Growing consensus among medical minds suggests that gut microbiomes also play a major role in the operation of our immune system. Around 80% of our immune cells reside on the gut lining, or GALT, gut associated lymphoid tissue.

The richer, and more diverse our microbiomes are, the lower our risk of diabetes, heart disease and obesity.

More people than ever complain of self-diagnosed food intolerances or gluten sensitivity.

A lot of this boils down to IBS, which is a functional gut condition, rather than a food intolerance.

Dr Megan Rossi, a research fellow at KCL and the author of Eat Yourself Healthy, describes IBS as “a dysfunction in communication between the gut and the brain. We’re not entirely sure why and how that happens.”

Rossi drinks kefir — fermented cows’ milk — daily. It has a positive effect on gut health because the microbes responsible for fermentation produce chemicals that interact with the brain, on what is known as the gut-brain axis.

So the food you eat affects your mental health, as Manderson has found.

In one Australian trial, 76 participants with moderate-to-severe clinical depression were split into two groups. One stayed on their regular medication, but were given a gut-boosting diet high in fibre. The other remained on their usual diet of processed foods.

After three months, 30% of the high-fibre group had such a pronounced reduction in their depression scores that they were no longer classed as clinically depressed. For the placebo group, that figure was 8%.

At present, the medical world still questions the effectiveness of probiotics. “Although microbial research has exploded over the past five years, it is still in its infancy,” said Dr Gemma Newman, a medical doctor of 16 years, with a book, The Plant Power Doctor, out in January next year.

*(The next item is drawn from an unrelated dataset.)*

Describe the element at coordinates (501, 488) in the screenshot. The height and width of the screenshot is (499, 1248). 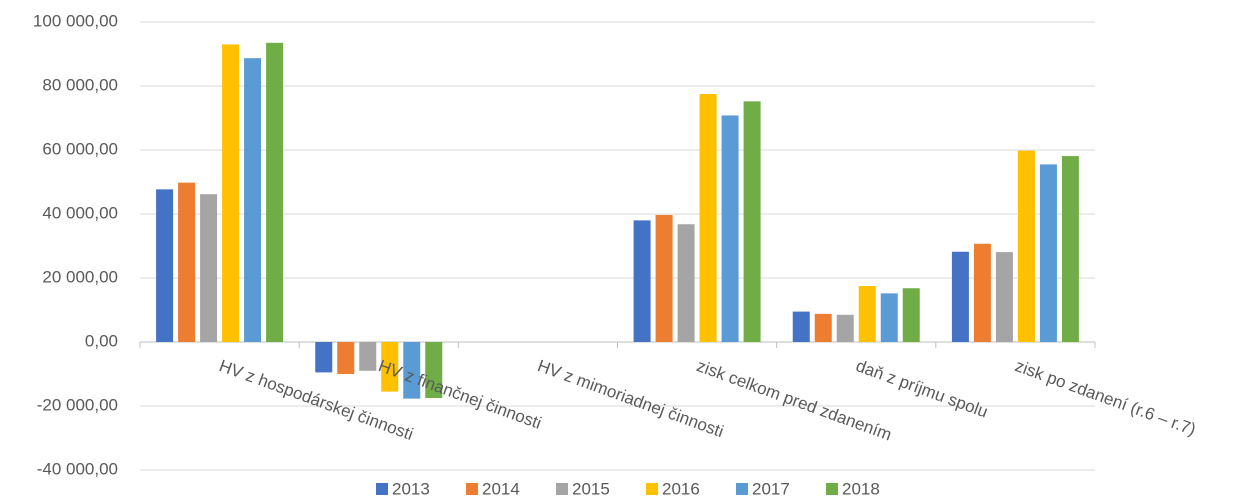
I see `legend-label: 2014` at that location.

“We don’t yet fully know whether probiotic supplements are going to be any good for us long term. But we know that prebiotic supplements may be. 

“They are essentially ways to feed our good gut bugs. That’s why having more plants in our diets is absolutely integral to long term gut and immune health. 

“Healthy gut bugs feed on dietary fibre. You’re not feeding gut bugs if you’re not eating fibre. That is a prebiotic. Places where you can get these prebiotics are fruits, vegetables, and whole grains.” 

Forget three-day green juice cleanses: good gut health boils down to moderation and plant diversity. The consensus is that we should be eating a rainbow of 30 different types of plant-based foods every week. Those differences can be as minimal as green and yellow peppers: each will have a varying composition of chemicals and fibres, appealing to slightly different gut bacteria.

Overton said: “We’re all coming out of the scientific food revolution, where we’re thinking science is going to tell us what to eat, when in reality, it’s our grandparents who are telling us what to eat.”